Sex is another dynamic closely related to abortion. The left views pregnancy as an accident on the sexual liberation highway. When birth control fails, get to the body shop for an abortion. It’s a “women’s health” issue they claim, which implies that pregnancy is a disease. They claim that men, especially white men like the Republicans on the committee, would force women to have children, like a scene out of “The Handmaid’s Tale.” Protesters appeared at the hearing dressed in Handmaid costumes. Then the left brought in Christine Blasey Ford to accuse Kavanaugh of trying to force her to have sex.


Conservative writer Denise McAllister tweeted the following while the watched the hearing:

“At the root of #abortion hysteria is women’s unhinged desire for irresponsible sex. Sex is their god. Abortion is their sacrament. It’s abhorrent as women have flung themselves from the heights of being the world’s civilizing force to the muck and mire of dehumanizing depravity.”


She’s now in hiding after claiming she received multiple threats to rape and strangle her followed her tweet. Blasey Ford and Kavanaugh got similar threats. Although considered a sexual predator by half of America, Kavanaugh claimed in a television interview last week that as a faithful Catholic, he was a virgin until years after going to college — a rather remarkable claim for a man in 21st century America.


The Kavanaugh hearings not only exemplified America’s divide; they deepened it. As emotion continues to boil over the gap between left and right is becoming a gulf.

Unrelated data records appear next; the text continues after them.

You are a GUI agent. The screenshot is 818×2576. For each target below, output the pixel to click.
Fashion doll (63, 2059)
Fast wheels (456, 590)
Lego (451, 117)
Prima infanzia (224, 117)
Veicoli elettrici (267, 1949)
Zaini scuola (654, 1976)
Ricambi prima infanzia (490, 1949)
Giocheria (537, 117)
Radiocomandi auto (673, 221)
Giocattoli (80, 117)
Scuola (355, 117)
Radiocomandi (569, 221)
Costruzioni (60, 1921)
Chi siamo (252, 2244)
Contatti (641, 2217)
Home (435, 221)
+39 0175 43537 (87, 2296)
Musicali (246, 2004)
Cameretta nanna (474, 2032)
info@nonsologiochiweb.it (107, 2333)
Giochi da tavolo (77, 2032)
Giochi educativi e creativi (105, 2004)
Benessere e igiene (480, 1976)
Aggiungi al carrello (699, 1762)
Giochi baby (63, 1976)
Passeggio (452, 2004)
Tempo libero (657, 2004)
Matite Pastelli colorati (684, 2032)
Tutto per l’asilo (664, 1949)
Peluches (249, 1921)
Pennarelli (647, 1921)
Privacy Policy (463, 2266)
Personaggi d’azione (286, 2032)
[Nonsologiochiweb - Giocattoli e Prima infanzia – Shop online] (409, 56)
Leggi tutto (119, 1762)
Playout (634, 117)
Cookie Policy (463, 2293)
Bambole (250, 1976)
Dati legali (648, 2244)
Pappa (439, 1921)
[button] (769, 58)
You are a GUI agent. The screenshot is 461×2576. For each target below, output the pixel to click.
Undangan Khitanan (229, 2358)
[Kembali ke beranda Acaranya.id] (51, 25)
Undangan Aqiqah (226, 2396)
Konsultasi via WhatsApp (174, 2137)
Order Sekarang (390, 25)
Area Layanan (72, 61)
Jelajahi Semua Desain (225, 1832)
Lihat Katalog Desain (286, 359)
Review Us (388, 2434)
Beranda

Saturday, September 29, 2018

Left & Right Wednesday, September 26, 2018



Newspaper publisher Mark Guerringue again sits in the left chair.

Mark suggests Republicans don't believe America is great, or why the slogan MAGA or "Make America Great Again."

I say Obama tried to stifle hydro-fracking, but Mark claims he encouraged it. I credit Trump for today's booming economy; Mark credits Obama. We argue.

It's the day before the big Senate hearing on Kavanaugh. We speculate about whether his appointment will be ratified. I think maybe yes, Mark thinks no. We discuss the charges by Christine Ford. I don't believe them. Mark does, but this is before the hearing. Marks asks if I think Ford is lying. I say that's a different question. I ask Mark why Dianne Feinstein held Ford's letter off until the last minute when she had it in July.

Are Republicans trying to get to the truth about whether Kavanaugh sexually assaulted Ford? I suggest they are. Mark thinks that naive. I contend Democrats would destroy Kavanaugh and his family to preserve Roe V Wade.

Most of the rest of the show concerns the Kavanaugh hearings. We know now what happened there. My predictions were pretty much borne out when Kavanaugh went after the Democrats as on a "search and destroy" operation.